A while ago (June last year) I wrote a utility to detect runs of duplicate lines in files, which is useful for looking for repetitive code that should be refactored. Then I stopped work on it, since it was done. The original blog post is here and the project is up on CodePlex here.
This year I have revisited it with two new features which I think make it much more usable.
The first feature is an MSBuild Task wrapper to compliment the command line interface. This means that instead of using a command line like:
DuplicateFinder -r -t8 -eAssemblyInfo *.cs
You can now also use an equivalent MSBuild Script:
<Project DefaultTargets="RunTest"
xmlns="http://schemas.microsoft.com/developer/msbuild/2003">
<UsingTask TaskName="DuplicateFinder"
AssemblyFile="$(MSBuildExtensionsPath)\DuplicateFinder.Tasks.dll" />
<ItemGroup>
<TestFiles
Include="..\..\**\*.cs"
Exclude="..\..\**\AssemblyInfo.cs"
/>
</ItemGroup>
<Target Name="RunTest">
<DuplicateFinder Files="@(TestFiles)"
DuplicateThreshold="8"
/>
</Target>
</Project>
This may be more verbose, but it has the advantage that you can run it as part of your automated build process. In case you don't always look at the build output, you can use the CountThresholdForError and LengthThresholdForError options to the MSBuild task to fail the build if the duplicates in the source are too numerous or too long.

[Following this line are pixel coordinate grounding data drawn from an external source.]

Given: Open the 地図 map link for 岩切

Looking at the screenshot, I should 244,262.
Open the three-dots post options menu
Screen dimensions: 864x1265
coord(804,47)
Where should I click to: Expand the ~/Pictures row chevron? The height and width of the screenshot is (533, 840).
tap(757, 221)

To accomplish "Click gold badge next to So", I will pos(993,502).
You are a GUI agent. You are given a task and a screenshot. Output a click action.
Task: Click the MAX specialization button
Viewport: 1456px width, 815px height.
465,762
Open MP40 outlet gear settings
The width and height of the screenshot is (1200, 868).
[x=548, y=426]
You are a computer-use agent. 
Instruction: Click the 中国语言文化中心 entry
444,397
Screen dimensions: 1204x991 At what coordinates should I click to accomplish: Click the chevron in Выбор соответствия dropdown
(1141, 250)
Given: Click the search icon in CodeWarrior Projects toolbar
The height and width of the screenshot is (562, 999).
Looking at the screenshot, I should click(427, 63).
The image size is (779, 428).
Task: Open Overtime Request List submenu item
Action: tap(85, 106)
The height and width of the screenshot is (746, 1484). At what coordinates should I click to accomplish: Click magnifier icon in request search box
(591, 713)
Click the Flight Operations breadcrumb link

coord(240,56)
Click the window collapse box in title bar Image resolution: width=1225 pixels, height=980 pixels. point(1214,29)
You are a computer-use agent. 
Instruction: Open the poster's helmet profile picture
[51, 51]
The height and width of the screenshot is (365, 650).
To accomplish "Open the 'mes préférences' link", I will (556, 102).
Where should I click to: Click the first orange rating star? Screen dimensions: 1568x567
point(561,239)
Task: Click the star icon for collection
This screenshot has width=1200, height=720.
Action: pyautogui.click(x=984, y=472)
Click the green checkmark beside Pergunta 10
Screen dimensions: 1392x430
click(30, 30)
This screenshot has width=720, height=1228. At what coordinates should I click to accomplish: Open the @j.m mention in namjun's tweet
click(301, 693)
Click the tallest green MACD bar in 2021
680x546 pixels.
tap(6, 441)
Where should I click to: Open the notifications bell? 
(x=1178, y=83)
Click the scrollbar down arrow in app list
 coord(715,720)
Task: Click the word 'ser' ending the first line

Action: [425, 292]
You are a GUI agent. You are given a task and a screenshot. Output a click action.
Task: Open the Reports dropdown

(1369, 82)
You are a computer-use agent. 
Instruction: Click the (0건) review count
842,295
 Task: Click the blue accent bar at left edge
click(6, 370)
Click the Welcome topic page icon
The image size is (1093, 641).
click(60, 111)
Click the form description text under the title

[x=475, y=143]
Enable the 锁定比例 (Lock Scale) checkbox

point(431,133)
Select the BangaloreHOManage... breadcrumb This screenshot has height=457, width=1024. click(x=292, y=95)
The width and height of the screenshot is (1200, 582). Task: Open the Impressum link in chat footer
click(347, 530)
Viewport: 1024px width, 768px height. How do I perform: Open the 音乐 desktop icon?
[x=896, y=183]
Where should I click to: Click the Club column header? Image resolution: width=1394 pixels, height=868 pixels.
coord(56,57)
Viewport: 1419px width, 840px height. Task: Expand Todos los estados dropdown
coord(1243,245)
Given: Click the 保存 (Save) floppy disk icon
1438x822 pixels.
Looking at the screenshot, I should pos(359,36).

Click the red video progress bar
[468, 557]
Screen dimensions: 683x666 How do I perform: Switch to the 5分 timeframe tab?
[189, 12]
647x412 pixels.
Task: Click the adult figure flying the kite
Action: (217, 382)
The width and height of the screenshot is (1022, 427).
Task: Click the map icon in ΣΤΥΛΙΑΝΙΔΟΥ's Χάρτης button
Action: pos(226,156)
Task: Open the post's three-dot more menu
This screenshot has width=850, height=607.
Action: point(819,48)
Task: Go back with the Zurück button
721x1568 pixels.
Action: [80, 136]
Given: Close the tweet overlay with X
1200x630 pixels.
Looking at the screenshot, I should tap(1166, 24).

The second new feature is to cut down or eliminate the false positives. Whole files can already be excluded, but we also need to exclude duplicates where the first line starts with a particular prefix. I'll show you the reason for this.
If we run the duplicate finder on its own source code (excluding the generated AssemblyInfo.cs files, which we know will all look much the same), we get the following:
> DupFinder.exe -r -t7 -eAssemblyInfo.cs *.cs
Processing in C:\Temp\DuplicateFinder\DuplicateFinderLib
6 files read
Duplicate of length 7 at:
Line 1-7 in C:\Temp\DuplicateFinder\DuplicateFinderLib\DuplicateEventArgs.cs
Line 1-7 in C:\Temp\DuplicateFinder\DuplicateFinderLib\LineItem.cs
Line 1-7 in C:\Temp\DuplicateFinder\DuplicateFinderLib\LineItemList.cs
1 duplicate found
The duplicate, line 1-7 of three different files, consists of these lines:
using System;
using System.Collections.Generic;
using System.Text;
namespace DuplicateFinderLib
{
/// <summary>
While these lines may be the same, I don't regard them as "bad" or "cut and paste" code. So I exclude duplicates where the first line starts with "using". Like so:
DupFinder.exe -r -t7 -eAssemblyInfo.cs -xusing *.cs
Processing in C:\Temp\DuplicateFinder\DuplicateFinderLib
6 files read
0 duplicates found
You can also do this in the MSBuild file. More than one prefix can be excluded.